Petaluma poet wins Pulitzer Prize

Forrest Gander won the 2019 Pulitzer Prize in poetry for his collection “Be With.”|

Forrest Gander, a Petaluma writer, has won the Pulitzer Prize in poetry for his collection of poems “Be With.”

One of the most prestigious awards in American poetry, past winners include Robert Frost, Amy Lowell, Sylvia Plath and Allen Ginsberg.

In announcing the award based at Columbia University, Pulitzer Prize Administrator Dana Canedy called Gander’s work “a collection of elegies that grapple with sudden loss, and the difficulties of expressing grief and yearning for the departed.”

Gander, a former professor at Harvard University and Brown University, said he found out he had won Monday in a phone call with an editor.

“I thought he was hoaxing me,” said Gander, 63. “Then I got hundreds of emails and figured it was true.”

A finalist for the Pulitzer in 2012, Gander called the win a “crowning achievement” in a literary career that has spanned decades. A prolific writer, he has authored numerous works of poetry as well as novels and translations of anthologies of Spanish poems.

Born in Barstow, Gander grew up in Virginia. He earned a degree in geology from the College of William & Mary, and a master’s degree in literature from San Francisco State University. He spent time living and writing in Mexico and Arkansas before joining academia. In 2017, he was elected as a Chancellor to the Academy of American Poets.

Five years ago, Gander and his wife, the poet C.D. Wright, bought a house in Petaluma, but they remained living in Rhode Island. They have a son, Brecht Wright Gander.

After Wright’s death in 2016, Gander moved to Petaluma, where he currently lives with ceramic artist Ashwini Bhat.

The title, “Be With,” is borrowed from the dedication to Wright’s 2016 book of poetry “ShallCross” - “for Forrest/ line, lank and long,/ be with.” In a review of “Be With” for the New Yorker, Dan Chiasson wrote that the series of elegies for Wright deal with mourning.

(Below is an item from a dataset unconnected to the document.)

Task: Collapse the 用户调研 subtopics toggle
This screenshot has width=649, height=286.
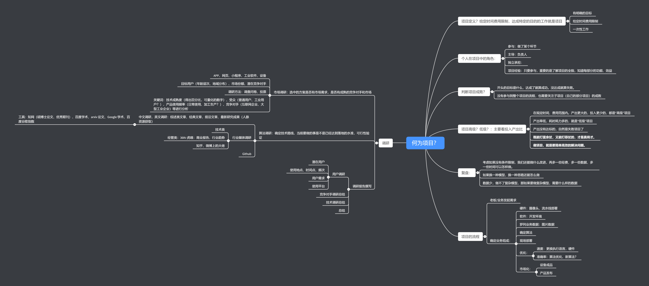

“The poems in ‘Be With’ recall the happy parallel paths in life and in art that he and Wright followed - always within a holler of each other,” Chiasson wrote. “After Wright’s death, Gander’s memories revolve around objects, landscapes, work, and routines - symbols that become nearly sentient in their embodiment of his pain.”

Gander said he did not expect to win the Pulitzer, but he hoped the platform would help him bring attention to poetry.

“People are looking for something deeper than their Twitter feed and Facebook posts of cats,” he said. “Language is what we have to offer our individual worlds to each other.”

Retired from teaching, Gander said he is enjoying being a full time writer.

“Petaluma is a great place to write,” he said. “The landscape is fantastic.”

The Pulitzers will be awarded at a ceremony in New York next month. The poetry prize comes with a $15,000 award, which Gander said he might use to “throw a big party in Petaluma.”